* Start DATA FOR THE TASK *

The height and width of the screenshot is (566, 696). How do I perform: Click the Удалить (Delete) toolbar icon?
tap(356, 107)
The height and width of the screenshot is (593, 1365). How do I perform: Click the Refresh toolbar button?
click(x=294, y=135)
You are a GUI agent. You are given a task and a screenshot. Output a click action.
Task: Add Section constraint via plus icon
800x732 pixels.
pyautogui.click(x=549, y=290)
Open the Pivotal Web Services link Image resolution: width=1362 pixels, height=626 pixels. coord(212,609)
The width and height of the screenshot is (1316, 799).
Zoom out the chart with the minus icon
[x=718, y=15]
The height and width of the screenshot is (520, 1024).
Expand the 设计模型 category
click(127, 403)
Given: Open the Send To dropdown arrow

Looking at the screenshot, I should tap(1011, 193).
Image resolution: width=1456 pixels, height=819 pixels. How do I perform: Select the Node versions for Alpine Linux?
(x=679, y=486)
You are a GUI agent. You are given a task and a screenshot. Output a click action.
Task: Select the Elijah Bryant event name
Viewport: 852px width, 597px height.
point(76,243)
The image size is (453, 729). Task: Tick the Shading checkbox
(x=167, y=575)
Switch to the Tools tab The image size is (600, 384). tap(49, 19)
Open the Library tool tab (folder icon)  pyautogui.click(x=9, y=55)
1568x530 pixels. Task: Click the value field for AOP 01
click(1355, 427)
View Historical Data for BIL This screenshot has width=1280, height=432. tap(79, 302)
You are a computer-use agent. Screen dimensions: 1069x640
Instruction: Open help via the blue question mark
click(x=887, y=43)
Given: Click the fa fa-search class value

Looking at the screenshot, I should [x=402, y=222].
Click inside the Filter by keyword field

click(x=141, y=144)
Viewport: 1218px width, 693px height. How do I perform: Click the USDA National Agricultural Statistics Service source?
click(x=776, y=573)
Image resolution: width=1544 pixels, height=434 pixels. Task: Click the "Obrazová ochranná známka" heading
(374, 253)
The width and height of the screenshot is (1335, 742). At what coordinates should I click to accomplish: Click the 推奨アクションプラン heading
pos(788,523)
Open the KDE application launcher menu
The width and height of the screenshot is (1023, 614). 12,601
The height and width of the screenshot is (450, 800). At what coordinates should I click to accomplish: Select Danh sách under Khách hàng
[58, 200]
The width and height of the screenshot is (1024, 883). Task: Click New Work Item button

* End DATA FOR THE TASK *

Copy the stretch of material from the line containing "View Historical Data" through the line containing "click(x=776, y=573)", both lines included, without changing anything.

**WORKED ANSWER**
View Historical Data for BIL This screenshot has width=1280, height=432. tap(79, 302)
You are a computer-use agent. Screen dimensions: 1069x640
Instruction: Open help via the blue question mark
click(x=887, y=43)
Given: Click the fa fa-search class value

Looking at the screenshot, I should [x=402, y=222].
Click inside the Filter by keyword field

click(x=141, y=144)
Viewport: 1218px width, 693px height. How do I perform: Click the USDA National Agricultural Statistics Service source?
click(x=776, y=573)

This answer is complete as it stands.